**Things to do**.
A. From the golf blog comments, copy the part that opens with the words containing "Thanks for commenting." and closes with "the time being.)".
B. Using the golf blog comments, decide whether each statement agrees with the text, answering yes or no and quoting the words that settle it: (i) Stephen Altschuler advises players who are not pros to keep the game fun even when competing; (ii) the comment addressed to Stephen quotes Bob Rotella as saying golf is a game of perfect; (iii) Paul Staley says he is still writing his own golf blog.

**Text excerpt**.
Stephen Altschuler says
That’s great, Richard. Glad I could steer you in the Shivas Irons direction. Happy you liked the post.
Hi Stephen it always good to hear your take on life and golf in general. It seems to me that you can play and practice golf in two ways. Firstly to hit the ball as a stress reliever and not care where it goes or be obsessional with your practice and play intending to perfect the game and lower your handicap. The latter will inevitably create anxiety and frustration as in the words of Bob Rotella ‘ Golf is not a game of perfect’. This is difficult for all of us to accept no matter what ‘mindfulness’ strategy you employ to stay mentally relaxed and detached. Unfortunately golf is a game and a competitive game at that and it is only human nature that one will continue to strive for success. Only repeated success in any competive sport will lead to relaxation and true fulfilment. If not you are just kidding yourself.
Stephen Altschuler says
I do think there’s room for both perspectives in this game, Peter. The thing to avoid is obsession with either. Unless you’re a pro, playing for a living, keep it fun, even when you’re competing. Otherwise, like you say, it’s not worth the stress.
Thanks for commenting.
Paul Staley says
Enjoy your blog, one of the few–if not the only–golf blog I read regularly. (I have abandoned mine for the time being.)

**Raw data**.
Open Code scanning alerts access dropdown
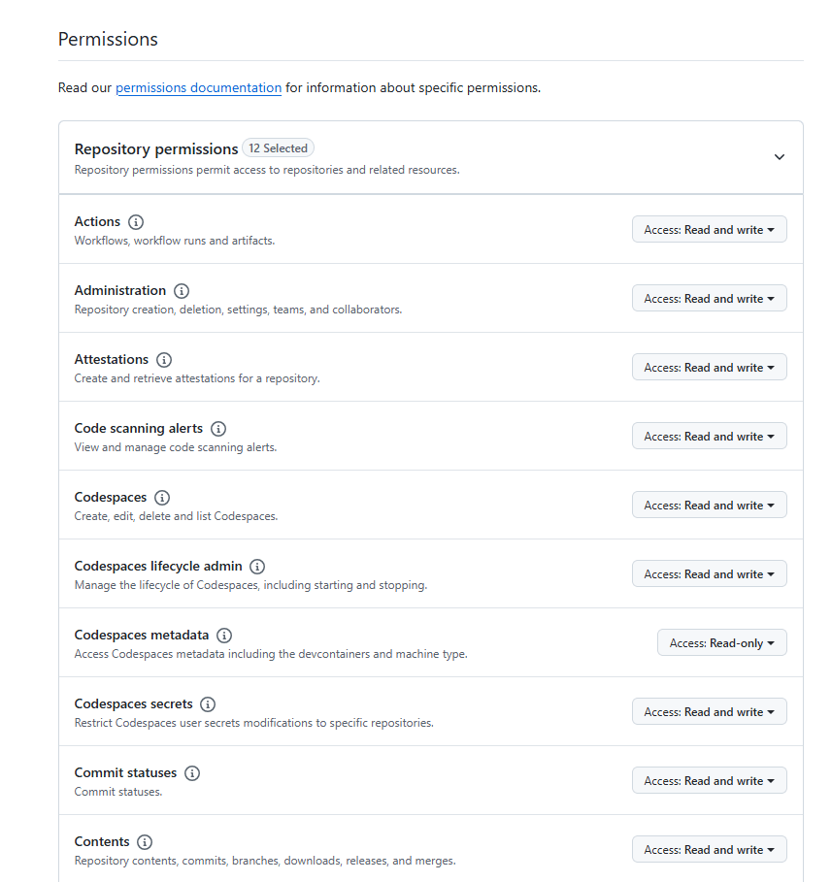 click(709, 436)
...
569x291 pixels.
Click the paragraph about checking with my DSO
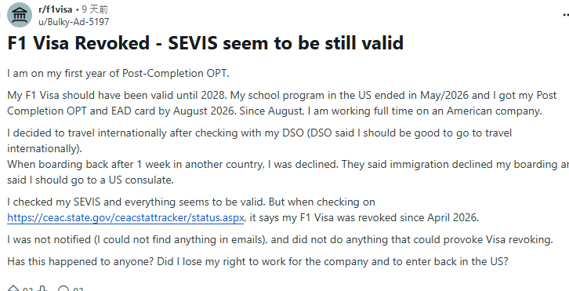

**Answers for the exercise**.
A.
Thanks for commenting.
Paul Staley says
Enjoy your blog, one of the few–if not the only–golf blog I read regularly. (I have abandoned mine for the time being.)

B.
(i) Yes: "Unless you’re a pro, playing for a living, keep it fun, even when you’re competing."
(ii) No: "in the words of Bob Rotella ‘ Golf is not a game of perfect’"
(iii) No: "(I have abandoned mine for the time being.)"